Такова официальная трактовка.
Впрочем, есть и чуть менее героическая версия тогдашних событий. Штаб 148-й дивизии накрыл снаряд, выпущенный из немецкого танка. Раненного комдива, полковника Филиппа Черокманова, спас, вынеся на себе, спас некий лейтенант из разведбата. А вот контуженный Мириан Одишария действительно попал в плен. Но немцы, вопреки директиве о комиссарах, его почему-то не расстреляли, а после краткого допроса представителями Абвера направили в лагерь для военнопленных. Осенью 1941 года он оказался в офицерском лагере, находившемся в польском городе Замостье.
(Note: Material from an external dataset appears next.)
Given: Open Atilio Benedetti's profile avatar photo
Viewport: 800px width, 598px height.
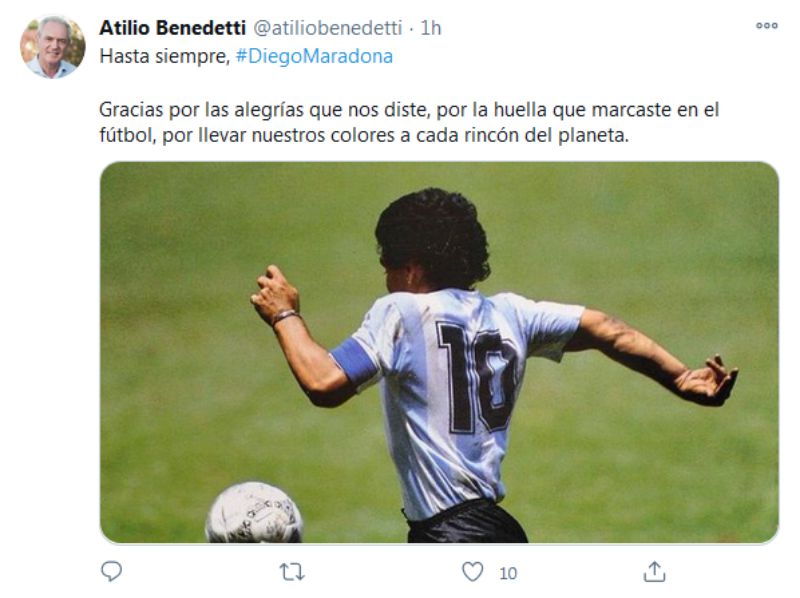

Это был особый лагерь для представителей старшего начсостава Красной Армии. В нём, в частности, немцы держали в плену генерала Дмитрия Карбышева. По принятому там распорядку, командиры в званиях генерал-майора и выше содержались в строгой изоляции от других узников – в обнесённом по периметру колючей проволокой бараке №11, именуемого ещё «генеральским». Так вот, полковой комиссар М.Л. Одишария почему-то являлся узником «генеральского» барака.
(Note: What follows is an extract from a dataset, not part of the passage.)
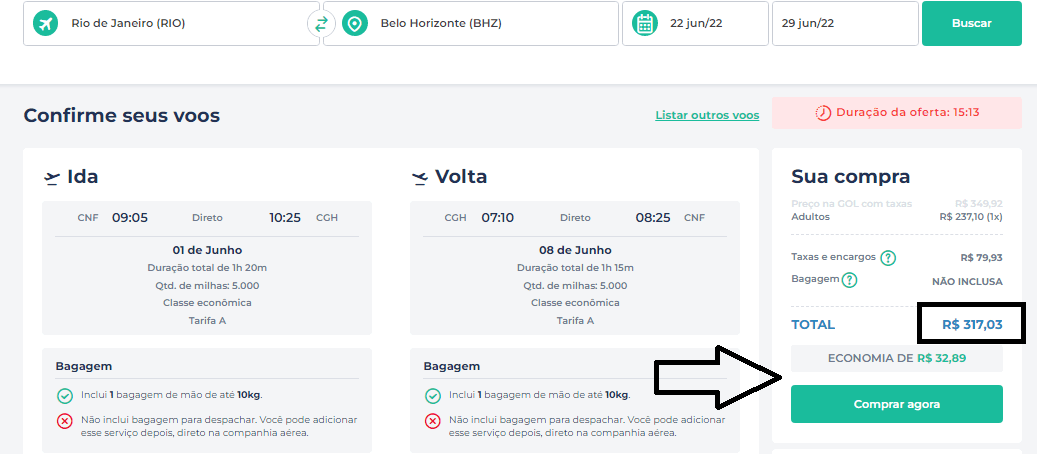This screenshot has width=1037, height=454.
Task: Select the 22 jun/22 departure date field
Action: coord(695,23)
Так утверждает непосредственный свидетель, бывший начштаба батальона связи 148-й дивизии, который какое-то время содержался в том же лагере. По его воспоминаниям, он увидел Мириана Одишария во время прогулки, а на следующий день в полусумерках тайком прокрался к ограждению барака № 11 и полушёпотом окликнул того, обратившись по уставу: «Товарищ полковой комиссар…». Мириан Одишария собеседника сразу узнал и в коротком разговоре просил впредь не называть его по истинному воинскому званию, поскольку среди пленных он скрывается как полковник… Ещё через несколько дней свидетеля перевели в другой лагерь для военнопленных, и что стало с бывшим полковым комиссаром 148-й дивизии он не знает. Но домой Мириан Одишария так и не вернулся, а в списках Минобороны долгое время числился пропавшим без вести…
Но при всех расхождениях, объяснимых сумятицей первых месяцев войны, вот какой вопрос правомерен. А мог ли в 1941 году советский политработник, попавший в плен, быть уверенным, что его не расстреляют, что бы он ни наговорил при допросе? Директива от 6 июня 1941 года не давала особых надежд никому.
Так о чём думал 39-летний полковой комиссар Мириан Одишария в ожидании своей участи после краткого допроса, находясь перед лицом неминуемой смерти – не сейчас, так чуть позже?